Третий кид. О полной лаже!
Второй кид. Выставки и музеи устраиваются по мертвому, я согласен.
Третий кид. Это должно быть на нас, а не на стенах. В 75-ом в этом ходили, а теперь на это смотрят, как на экспонаты. Это офигительное извращение!
Я. Все это верно. И что хорошо, что выставка, и что плохо. Но все-таки больше, что хорошо. Это хотя бы повод собраться, а какая разница, какой повод? Кроме того – о чем тут уже говорили: можно посмотреть и поучиться, можно что-то вспомнить, чтобы изжить из себя стрем.
Третий кид. Нечего его изживать. Это наша форма сознания.

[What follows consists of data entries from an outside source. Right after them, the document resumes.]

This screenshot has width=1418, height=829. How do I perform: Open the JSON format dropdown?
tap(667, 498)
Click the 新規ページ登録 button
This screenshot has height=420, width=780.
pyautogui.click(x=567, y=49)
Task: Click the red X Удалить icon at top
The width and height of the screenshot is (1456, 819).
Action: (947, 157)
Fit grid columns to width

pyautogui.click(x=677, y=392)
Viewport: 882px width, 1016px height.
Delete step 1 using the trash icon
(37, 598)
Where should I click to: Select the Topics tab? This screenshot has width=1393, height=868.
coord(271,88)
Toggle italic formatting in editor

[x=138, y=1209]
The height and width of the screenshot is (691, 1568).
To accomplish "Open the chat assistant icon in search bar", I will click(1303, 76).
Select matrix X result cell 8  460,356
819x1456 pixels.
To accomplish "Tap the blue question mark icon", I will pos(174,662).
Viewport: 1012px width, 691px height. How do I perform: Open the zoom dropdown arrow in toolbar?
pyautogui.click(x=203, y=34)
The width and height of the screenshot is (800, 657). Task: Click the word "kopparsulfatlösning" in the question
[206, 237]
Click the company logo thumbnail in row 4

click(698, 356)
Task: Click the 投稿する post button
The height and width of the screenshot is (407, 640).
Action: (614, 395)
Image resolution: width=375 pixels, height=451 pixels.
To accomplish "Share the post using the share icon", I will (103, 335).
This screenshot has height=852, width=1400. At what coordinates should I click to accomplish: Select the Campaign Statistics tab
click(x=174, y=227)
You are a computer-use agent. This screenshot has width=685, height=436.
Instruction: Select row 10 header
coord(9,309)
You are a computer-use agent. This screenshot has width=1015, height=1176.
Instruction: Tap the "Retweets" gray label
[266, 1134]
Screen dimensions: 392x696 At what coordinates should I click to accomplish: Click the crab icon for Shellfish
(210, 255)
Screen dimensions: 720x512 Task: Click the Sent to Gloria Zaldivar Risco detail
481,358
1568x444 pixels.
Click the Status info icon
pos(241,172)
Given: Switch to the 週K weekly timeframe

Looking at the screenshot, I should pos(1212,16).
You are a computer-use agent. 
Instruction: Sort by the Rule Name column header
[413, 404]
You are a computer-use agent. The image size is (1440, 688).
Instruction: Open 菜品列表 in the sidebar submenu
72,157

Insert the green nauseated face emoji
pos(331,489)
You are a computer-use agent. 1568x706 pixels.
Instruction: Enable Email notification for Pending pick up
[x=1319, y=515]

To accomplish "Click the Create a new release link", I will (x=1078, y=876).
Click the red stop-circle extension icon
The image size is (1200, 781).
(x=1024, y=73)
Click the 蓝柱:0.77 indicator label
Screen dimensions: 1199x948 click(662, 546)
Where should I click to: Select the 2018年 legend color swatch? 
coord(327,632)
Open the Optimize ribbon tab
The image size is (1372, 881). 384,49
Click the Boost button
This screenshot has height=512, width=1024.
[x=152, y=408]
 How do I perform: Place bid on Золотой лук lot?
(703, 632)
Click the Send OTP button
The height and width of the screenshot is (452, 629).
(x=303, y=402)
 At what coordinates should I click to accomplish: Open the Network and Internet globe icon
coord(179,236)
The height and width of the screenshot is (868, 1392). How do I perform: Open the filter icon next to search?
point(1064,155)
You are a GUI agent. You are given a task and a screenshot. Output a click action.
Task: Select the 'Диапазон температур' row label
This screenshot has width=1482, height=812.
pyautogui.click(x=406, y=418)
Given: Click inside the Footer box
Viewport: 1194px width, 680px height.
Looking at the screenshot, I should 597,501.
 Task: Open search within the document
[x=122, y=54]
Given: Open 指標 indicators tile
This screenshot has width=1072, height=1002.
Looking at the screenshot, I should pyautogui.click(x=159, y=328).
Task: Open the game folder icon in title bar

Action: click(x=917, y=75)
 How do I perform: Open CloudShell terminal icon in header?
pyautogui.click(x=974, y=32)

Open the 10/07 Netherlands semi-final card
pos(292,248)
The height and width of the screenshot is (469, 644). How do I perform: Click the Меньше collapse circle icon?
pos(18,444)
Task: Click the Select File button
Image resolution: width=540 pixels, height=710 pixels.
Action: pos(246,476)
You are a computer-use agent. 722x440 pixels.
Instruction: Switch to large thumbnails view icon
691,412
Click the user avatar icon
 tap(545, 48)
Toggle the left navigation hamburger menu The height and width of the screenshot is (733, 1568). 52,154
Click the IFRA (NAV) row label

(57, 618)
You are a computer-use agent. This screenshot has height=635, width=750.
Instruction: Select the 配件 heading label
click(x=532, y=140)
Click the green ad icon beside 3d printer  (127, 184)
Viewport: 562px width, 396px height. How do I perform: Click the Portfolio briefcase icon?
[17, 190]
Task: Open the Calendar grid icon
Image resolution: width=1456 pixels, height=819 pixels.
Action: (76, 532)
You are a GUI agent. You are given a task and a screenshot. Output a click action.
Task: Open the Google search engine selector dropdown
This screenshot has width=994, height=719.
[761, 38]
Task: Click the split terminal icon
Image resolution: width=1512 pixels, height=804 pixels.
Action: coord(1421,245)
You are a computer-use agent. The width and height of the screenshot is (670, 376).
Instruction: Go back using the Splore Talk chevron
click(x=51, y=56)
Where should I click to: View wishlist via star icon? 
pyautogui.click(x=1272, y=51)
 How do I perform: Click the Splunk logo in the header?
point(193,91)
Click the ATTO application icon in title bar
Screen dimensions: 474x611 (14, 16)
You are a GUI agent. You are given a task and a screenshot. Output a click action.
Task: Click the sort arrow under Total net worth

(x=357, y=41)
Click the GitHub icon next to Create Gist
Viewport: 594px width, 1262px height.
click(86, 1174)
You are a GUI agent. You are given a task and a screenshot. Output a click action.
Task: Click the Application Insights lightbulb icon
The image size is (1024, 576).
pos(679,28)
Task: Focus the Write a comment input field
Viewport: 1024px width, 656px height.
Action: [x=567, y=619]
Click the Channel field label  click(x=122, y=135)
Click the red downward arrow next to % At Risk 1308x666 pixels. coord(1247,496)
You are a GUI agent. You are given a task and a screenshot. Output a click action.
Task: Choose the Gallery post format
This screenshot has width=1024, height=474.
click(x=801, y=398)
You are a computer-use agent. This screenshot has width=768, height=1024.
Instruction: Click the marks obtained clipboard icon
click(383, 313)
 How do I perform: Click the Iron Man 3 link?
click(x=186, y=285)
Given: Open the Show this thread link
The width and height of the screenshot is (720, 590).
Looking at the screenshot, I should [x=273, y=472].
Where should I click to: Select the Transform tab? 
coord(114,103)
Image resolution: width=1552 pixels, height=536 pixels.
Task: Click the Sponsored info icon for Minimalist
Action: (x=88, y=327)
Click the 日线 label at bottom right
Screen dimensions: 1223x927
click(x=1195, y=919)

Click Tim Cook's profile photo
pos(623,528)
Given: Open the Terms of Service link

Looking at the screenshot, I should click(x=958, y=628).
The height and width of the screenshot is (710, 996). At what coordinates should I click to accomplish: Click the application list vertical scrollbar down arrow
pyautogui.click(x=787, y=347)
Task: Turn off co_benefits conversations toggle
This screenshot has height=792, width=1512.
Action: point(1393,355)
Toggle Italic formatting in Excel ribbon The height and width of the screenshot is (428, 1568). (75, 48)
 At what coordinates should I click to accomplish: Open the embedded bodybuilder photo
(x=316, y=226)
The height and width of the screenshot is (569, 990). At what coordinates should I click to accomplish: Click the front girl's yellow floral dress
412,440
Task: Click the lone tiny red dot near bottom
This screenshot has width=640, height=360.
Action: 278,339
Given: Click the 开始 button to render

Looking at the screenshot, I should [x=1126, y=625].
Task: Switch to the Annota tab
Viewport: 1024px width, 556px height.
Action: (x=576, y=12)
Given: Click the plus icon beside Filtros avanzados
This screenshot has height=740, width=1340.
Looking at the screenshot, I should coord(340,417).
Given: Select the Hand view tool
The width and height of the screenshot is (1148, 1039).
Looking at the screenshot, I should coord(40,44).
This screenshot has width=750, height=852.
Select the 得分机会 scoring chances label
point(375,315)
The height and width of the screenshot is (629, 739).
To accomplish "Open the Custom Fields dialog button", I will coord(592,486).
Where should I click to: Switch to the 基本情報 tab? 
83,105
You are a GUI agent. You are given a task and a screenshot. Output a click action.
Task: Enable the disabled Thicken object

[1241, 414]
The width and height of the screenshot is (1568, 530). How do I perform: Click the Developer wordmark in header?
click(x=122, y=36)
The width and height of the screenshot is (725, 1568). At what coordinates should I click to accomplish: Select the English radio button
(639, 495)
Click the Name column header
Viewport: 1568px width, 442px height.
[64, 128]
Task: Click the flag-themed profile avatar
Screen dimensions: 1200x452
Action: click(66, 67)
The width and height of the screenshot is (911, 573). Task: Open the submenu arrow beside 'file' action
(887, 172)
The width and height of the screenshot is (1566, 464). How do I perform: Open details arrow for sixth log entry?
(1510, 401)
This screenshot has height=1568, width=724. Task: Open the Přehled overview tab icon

Я. Главная наша беда, что у нас нет истории или нет биографии. Как у некоторых народов, у которых язык каждый год меняется, слова заменяются кеннингами, и не остается ни героев, ни дат, ничего. У такого народа история длится не дольше одного поколения. Так и у нас. У нас нет романов о Системе, или крайне мало, по одному экземпляру для друга. У нас нет лидеров, идейных вождей и отцов, которые хранили бы предания и атрибуты движения. Люди стареют, хайраются, забывают обо всем. Кто помнит волосатых семидесятых? Нет материальных свидетельств, фактов и артефактов. Это (показываю на стены) – реальная плоть движения, это свидетельствует, что люди действительно жили и прикалывались, что это не легенды, что на этом уровне можно существовать, что эти клоуза сшиваемы. Можно смотреть на это как на эталон, можно смотреть как на характеристику лайфа, можно смотреть как на выставку приколов, потому что каждый клоуз – прикол. Главное, что мы хотя бы научились шить. Ведь шить самому – это прекрасная терапия. Система массового производства и снабжения развращает. Атрофируется сознание труда, вложенного в предмет, вырастает престиж денег и роль моды. В человеке прогрессирует рабский, паразитарный момент, что я молодец не потому, что сделал, а потому что достал. Личный вкус заменяется общественным вкусом, вкусом платных мастеров, швей и журналов. Человек одевается либо безвкусно, либо бессознательно. Следуя коммерческим велениям фирм, которые производят товары в огромном количестве, человек попадает в среду завышенных требований и претензий, какой-то ненатуральный образ жизни, вроде урбанистической импотенции. Ведь хотение и приобретение сами по себе – это такие фиктивные вещи, которые не греют и не одевают. Ведь в принципе можно достигнуть производства массовых лиц. Пошел в магазин и купил. Одежда тоже наша внешность. Она занимает большую часть нас. Мы должны продолжать свою уникальность и в одежде. Каждая самопально сшитая вещь неповторима, как и лицо. Поэтому нам нужны именно эти вещи. Мы можем продолжить искусство в область закутов и клоузов, а искусство возможно только в одном экземпляре. Поэтому давайте шить, давайте обмениваться, давайте играть в искусство!
Пятый кид. Еще, еще! Дайте добавить! Одежда – это искусство на каждый день!..
Играет музыка, люди ходят, сидят на полу вокруг чайного столика, спичат анекдоты:
Один кид. Слышали, сейчас стеб ходит: не позволим внести зеленого змея в Красную книгу.
Другой кид. Ответим на красный террор белой горячкой!
Третий кид. На мартовском пленуме партии вынесут постановление о запрещении траханья.
Четвертый кид. Хорошо, что Горбачев трезвенник, а не импотент…
Решив передохнуть, мы с Машей налили на кухне чаю и зашли к себе в комнату. Тут тоже было полно народа, но меньше, чем в соседней комнате. Суровые волосатые, тайком курившие траву, объяснили нам, что эта комната только для хозяев флэта, а чай пьют на кухне.
– Я и есть хозяйка флэта, и если вы будете так со мной разговаривать, я сейчас же выгоню всех вон! – рявкнула Маша.
Народ поспешил ее успокоить и вымелся из комнаты. Ночью в опустевшей квартире коммунары и хозяева сели на пол и пустили по кругу косяк. Поня как-то сам собой стал наигрывать что-то на гитаре, у кого-то нашлась флейта, и он стал подсвистывать, кто-то выгреб из угла барабанчики и бубен и присоединился к игравшим, остальные сделали инструменты из подручных средств и постепенно подключались к стихийному концерту. Скоро уже вся комната стучала и пела – покачиваясь в такт бесконечной медитативной композиции, вставлявшей как мантра…
Выставка продолжалась перманентно несколько недель, наделав изрядного шума аж до дальних углов кондовой.